出会って恋に落ちても大変な未来になりそうな予感しかない。他人事だったらまるでシンデレラみたいでロマンチックねーなんて言えるけど、バージル様のことなのでつい慎重に考えてしまう。リリーのあの攻撃的な性格も不安要素の一つだ。ちょっとヤバい子っぽかったのよね。

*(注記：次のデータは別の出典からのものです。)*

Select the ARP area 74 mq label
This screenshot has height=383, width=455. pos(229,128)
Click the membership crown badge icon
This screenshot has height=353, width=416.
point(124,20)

「そこまで思い出せていて、まだリリーを見つけられないの? お兄さまからバージル様とレオノア様の婚約の発表が近々あるって学園で噂になっているって話を聞いたんだけど」
「そっちも間に合うか分からない。ゲームだとヒロインが入学した時にはアシュリーとバージル様はすでに婚約をしていたから、どのタイミングで婚約が決まるか正直分からん。そもそもフェリクス様が亡くなってしまったから婚約も一回白紙に戻るか、このまま強行されるか……大人達がどう動くか分からない。もう俺の知らない世界なんだ」
先が読めないことをエリオットは不安に思っているようだが、わたしはそれが逆にほっとした。決められた未来を考え不安に思う必要がなくなったのだから。
「ねえ、エリオット。あなた王都に行ってきた?」
「ずっと王都にいた。フェリクス様の葬儀が終わってもなかなか王都を離れることが出来なかったからな」
「バージル様には会えた?」
「遠目から見ることしか出来なかった」
「元気そうだった? 食事や睡眠は取れているようだった?」
「遠目からだと言っただろう。みんなフェリクス様のことばかりで、バージル様の話は聞かなかった。きっと平気だろ」
バージル様は実はとても繊細な子なのだ。今一人で苦しんでいるんじゃないかしら。周りにバージル様を気にかけてあげる人はいるのだろうか。
エリオットを責めるわけじゃないけど、ちゃんとバージル様を見てきてほしかった。
「心配だろう?」
ずっと心の中でもやもやが渦巻いている。
「心配ですわっ!」
それはもちろんだ。
背後からの質問に思わず大きな声で返事をしてしまった。口をおさえながらゆっくり振り返ると呆れた顔をしたお父様と微笑んでいるヴァルトラン公爵様が立っていた。